In honor of its 30th anniversary, The V Foundation for Cancer Research launched a cancer awareness campaign this week featuring former Duke University men’s basketball coach Mike Krzyzewski.

The one-minute spot titled “Halftime” features a cancer researcher delivering an inspiring locker room speech on the advancements made in the fight against the disease and the need to continue investing in cancer research to make progress in the future.

The tagline of the effort is “today’s cancer research is tomorrow’s victory.”

Krzyzewski, a V Foundation board member, commends her on the speech and says “let’s go win” before leading her out of the locker room. 

The campaign, which was created by ad agency Connelly Partners and released a week before the start of the NCAA men’s basketball tournament commonly known as “March Madness,” leans into the relationship between prominent hoops figures and cancer. 

The V Foundation itself has a long, storied history in the cancer research field.

Founded in 1993, it was established by former North Carolina State University men’s basketball coach Jim Valvano and ESPN. At the time, Valvano was diagnosed with metastatic adenocarcinoma, a type of cancer that affects glandular tissues and spreads to other parts of the body.
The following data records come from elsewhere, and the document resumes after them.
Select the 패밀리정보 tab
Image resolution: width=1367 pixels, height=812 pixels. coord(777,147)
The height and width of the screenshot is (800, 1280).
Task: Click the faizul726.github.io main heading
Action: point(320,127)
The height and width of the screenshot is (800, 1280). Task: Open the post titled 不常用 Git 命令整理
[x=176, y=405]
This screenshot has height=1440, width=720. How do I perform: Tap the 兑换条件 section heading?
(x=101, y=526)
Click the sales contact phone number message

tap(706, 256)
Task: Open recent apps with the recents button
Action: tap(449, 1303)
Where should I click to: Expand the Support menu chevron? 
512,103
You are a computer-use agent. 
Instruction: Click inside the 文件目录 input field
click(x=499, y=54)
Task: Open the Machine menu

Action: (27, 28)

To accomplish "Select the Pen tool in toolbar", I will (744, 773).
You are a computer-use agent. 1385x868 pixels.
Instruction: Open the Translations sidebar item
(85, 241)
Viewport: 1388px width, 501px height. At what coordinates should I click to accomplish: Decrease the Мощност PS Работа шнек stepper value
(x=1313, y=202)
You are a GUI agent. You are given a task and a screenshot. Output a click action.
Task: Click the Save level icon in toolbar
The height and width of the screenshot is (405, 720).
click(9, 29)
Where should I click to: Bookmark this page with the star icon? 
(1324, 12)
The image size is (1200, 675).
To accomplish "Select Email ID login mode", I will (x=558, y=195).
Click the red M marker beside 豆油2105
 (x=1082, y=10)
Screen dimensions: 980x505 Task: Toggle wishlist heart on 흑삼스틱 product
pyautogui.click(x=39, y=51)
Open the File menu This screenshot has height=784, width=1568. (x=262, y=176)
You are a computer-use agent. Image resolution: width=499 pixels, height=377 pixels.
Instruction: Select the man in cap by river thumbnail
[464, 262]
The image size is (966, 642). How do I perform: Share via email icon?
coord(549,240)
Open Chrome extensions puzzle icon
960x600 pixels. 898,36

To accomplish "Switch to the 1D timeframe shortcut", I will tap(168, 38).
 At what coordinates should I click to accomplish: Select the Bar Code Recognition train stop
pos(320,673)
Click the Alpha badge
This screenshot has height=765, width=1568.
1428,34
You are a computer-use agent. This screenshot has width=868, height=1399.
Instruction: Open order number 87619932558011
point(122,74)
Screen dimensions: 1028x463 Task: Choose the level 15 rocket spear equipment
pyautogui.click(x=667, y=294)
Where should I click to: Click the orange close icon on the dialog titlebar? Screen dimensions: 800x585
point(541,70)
In March 1993, Valvano accepted the Arthur Ashe Courage and Humanitarian Award at the inaugural ESPY Awards, where he delivered an 11-minute speech that touched on his condition, his coaching career and his thoughts on life. 

In the address, Valvano said that the motto for the organization is “Don’t give up. Don’t ever give up.”

“I know I’ve got to go. I’ve got to go, and I got one last thing. I’ve said it before and I’m gonna say it again. Cancer can take away all my physical abilities. It cannot touch my mind. It cannot touch my heart. And it cannot touch my soul. And those three things are going to carry on forever,” Valvano said. 

Less than two months after the speech, Valvano passed away at the age of 47, but the V Foundation has continued to carry on his legacy by raising more than $150 million for cancer research and distributing nearly 1,200 grants.

Notably, today is also Valvano’s birthday, when he would have turned 77 years old.